What to do — When the records are reproduced, each one must match exactly, and no picture may be kept.

Information provided —
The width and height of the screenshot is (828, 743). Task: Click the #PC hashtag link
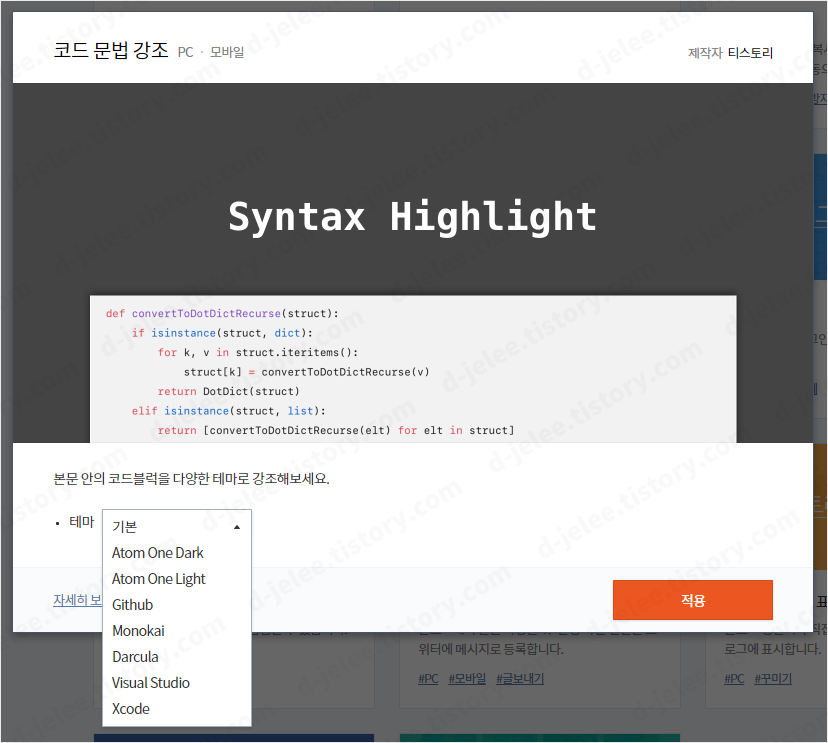point(427,678)
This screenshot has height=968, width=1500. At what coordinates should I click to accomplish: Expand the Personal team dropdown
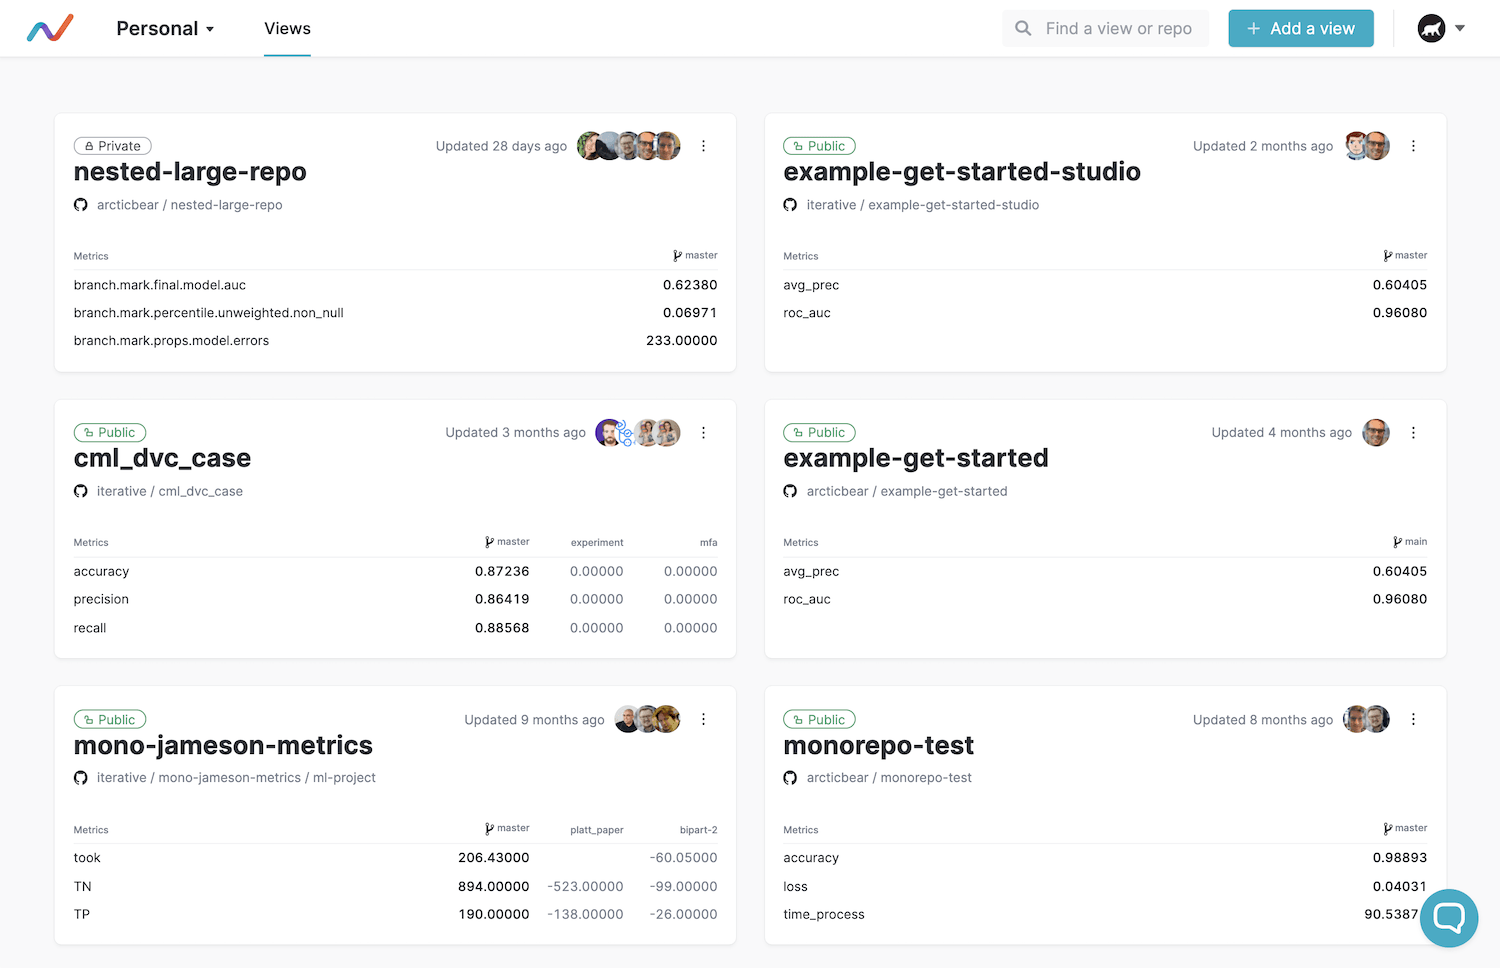165,29
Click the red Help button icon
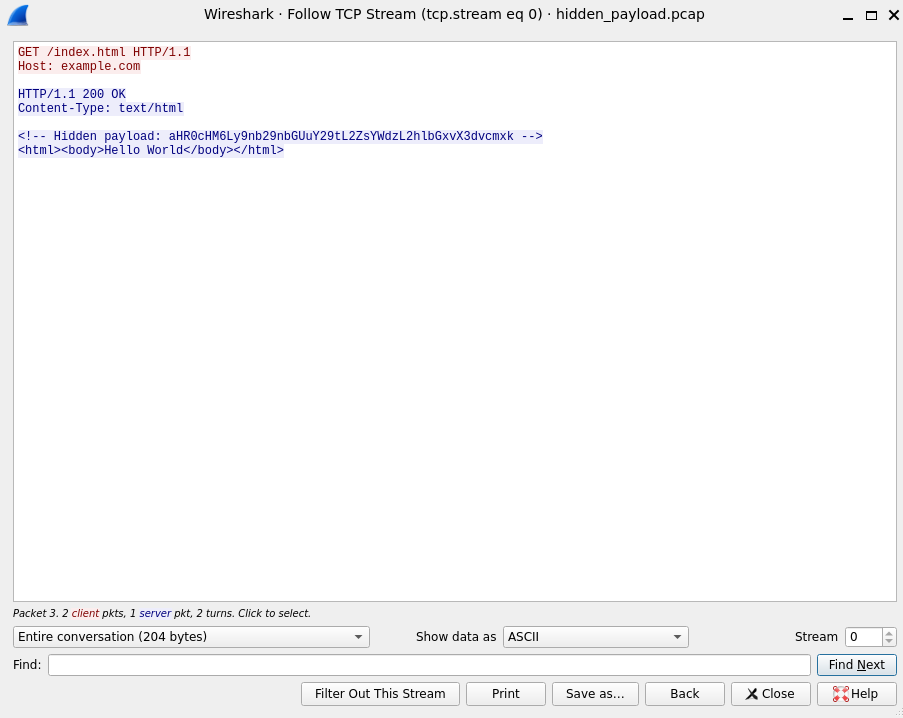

Result of the exercise —
The width and height of the screenshot is (828, 743). Task: Click the #PC hashtag link
point(427,678)
This screenshot has height=968, width=1500. At what coordinates should I click to accomplish: Expand the Personal team dropdown
165,29
Click the red Help button icon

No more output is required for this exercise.